This route was the best Christmas present I ever got.


Imagine climbing a steep sunny granite slab on near-perfect rock for almost 700 feet of edging and smearing. Imagine being surrounded by a sea of granite domes and trees in 65 degree weather in the middle of winter. Imagine watching Cotimundi's eating berries while approaching the base of the route and then rapping off in a beautiful Southwest desert sunset. Imagine all of that, or maybe just go climb this route and experience it instead.

Originally put up with a different first pitch, a grungy crack system around the buttress to the left of where it starts now.. The entire route had only 12 bolts on it. The first pitch as it is now was done ground up and all of the bolts were drilled without hooks or falls second time up the route. Third pitch was originally climbed a bit farther right for about 40 feet where it joined the pitch as it is now. Bolts were added to anchors and the big runout sections. At one point on the 4th ascent and on last pitch with not enough bolts holes were drilled and friends put them in on the fifth ascent.


Find this route by hiking to the base of Westworld Dome and skirting in to the base of a massive buttress, perhaps 160 feet tall and 10-15 degrees off of vertical, left of center. This is the beginning of the climb and it sports a line of bolts.


P1: 5.10c, 160'. Follow a line of bolts past the first crux, perhaps 1/3 of the way up the slab. This is runout at the top and the easiest line runs slightly left of center above the last bolt. If I recall correctly, this runout can be mitigated with a stopper placement if you desire to do so. You'll end on a ledge where some gear or a cordalette will make a good belay. This pitch sets the tone for the rest of the route.


P2: 5.8+, 60'. Look back and left to see a small corner with a crack. Climb up this, protecting with 1.5 to 2.5" gear to reach a bolted belay after 60 feet or so. This pitch is the only "easy" pitch along the route, and is out of character with the majority of the climbing.


P3: 5.10c, 150'. Climb up another line of bolts arcing slightly right for a short distance and continue 2/3 of the way up the pitch to the crux where the holds are incredibly sloper and small, but still good. Finish the pitch at another bolted belay. This pitch, like the first, is a classic on it's own merit.


P4: 5.10b, 160'. Climb up and right from the belay to reach the next solid section of wall. After a little more 5.10b slabbing you'll reach a section with larger and more positive holds, these end soon enough though and you'll move up and left again to reach a blunt rib of rock onto more thin 5.10 face moves. Another classic pitch.

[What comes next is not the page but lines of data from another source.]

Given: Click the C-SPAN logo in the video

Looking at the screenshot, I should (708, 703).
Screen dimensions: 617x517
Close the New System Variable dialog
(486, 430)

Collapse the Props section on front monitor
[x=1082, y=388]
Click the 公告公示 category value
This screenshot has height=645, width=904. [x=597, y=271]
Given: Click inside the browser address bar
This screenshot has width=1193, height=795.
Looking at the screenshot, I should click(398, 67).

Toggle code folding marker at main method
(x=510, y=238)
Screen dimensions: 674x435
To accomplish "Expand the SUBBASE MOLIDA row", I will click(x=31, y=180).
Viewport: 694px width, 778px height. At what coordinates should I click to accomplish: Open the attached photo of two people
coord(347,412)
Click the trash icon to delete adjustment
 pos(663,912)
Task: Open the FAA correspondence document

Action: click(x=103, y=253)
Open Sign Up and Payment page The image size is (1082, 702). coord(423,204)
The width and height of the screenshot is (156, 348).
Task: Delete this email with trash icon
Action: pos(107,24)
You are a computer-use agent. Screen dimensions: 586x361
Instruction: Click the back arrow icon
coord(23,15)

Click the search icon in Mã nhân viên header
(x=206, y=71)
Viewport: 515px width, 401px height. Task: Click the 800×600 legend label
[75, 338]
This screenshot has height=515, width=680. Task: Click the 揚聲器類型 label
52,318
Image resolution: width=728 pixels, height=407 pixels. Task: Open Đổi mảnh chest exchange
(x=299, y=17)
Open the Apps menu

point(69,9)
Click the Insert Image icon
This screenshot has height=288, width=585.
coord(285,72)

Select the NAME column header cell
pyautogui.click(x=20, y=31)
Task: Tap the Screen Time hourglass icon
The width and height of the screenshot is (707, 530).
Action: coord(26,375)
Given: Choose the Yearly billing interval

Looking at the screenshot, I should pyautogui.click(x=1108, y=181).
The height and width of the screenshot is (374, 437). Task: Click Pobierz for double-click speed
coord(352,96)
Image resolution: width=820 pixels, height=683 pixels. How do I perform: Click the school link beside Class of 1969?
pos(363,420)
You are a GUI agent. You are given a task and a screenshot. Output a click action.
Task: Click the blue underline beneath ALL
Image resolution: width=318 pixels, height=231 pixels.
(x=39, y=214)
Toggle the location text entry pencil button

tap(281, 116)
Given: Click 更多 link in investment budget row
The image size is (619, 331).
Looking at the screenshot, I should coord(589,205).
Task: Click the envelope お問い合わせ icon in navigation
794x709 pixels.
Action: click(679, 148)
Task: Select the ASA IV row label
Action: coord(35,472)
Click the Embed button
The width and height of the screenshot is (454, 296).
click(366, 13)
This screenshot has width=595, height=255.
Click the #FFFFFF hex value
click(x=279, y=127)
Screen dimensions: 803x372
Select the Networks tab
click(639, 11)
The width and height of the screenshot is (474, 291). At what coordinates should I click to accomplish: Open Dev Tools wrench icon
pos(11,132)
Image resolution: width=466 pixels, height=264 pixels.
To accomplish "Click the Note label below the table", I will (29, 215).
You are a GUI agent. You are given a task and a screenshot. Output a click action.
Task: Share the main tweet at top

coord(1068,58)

P5: 5.10c, 150'. Tired? Are your tips sore? You can ease back to 5.10a or lower climbing now... almost! Step up and right off of this belay and make a right-hand sequence (10c) though a set of sharp, crystaline pockets to reach the final crimpers before the angle eases off. From there continue to move up and right to near the massive corner overhead. You can even move right far enough to get a stem or two for rest. Finish the route to another set of bolts before rapping off.


Rap the route with two (2) 60 meter ropes. 50M ropes might work, but I have not verified this.

Protection Suggest change

2 ropes to rap the route. I suggest 60M ropes, but 50's will work according to some pals.

Take perhaps a dozen or more draws, a few medium nuts or small tricams, and 1 set cams from 1-2.5". The pitch might be climbed with nothing more than bolts, but plan on severe 5.8-5.9 runouts without gear. I placed about 5 pieces of gear in all, but did run it out in the non-bolted areas. Take a cordalette for the belays.

I rated the route PG-13 because this route may be bolted well (bolts upgraded recently), but you'd still not want to take repeated falls on it. The bolts are reasonable spaced and the rock would likely leave cheese-grater dreams with anyone so brash as to siege the wall.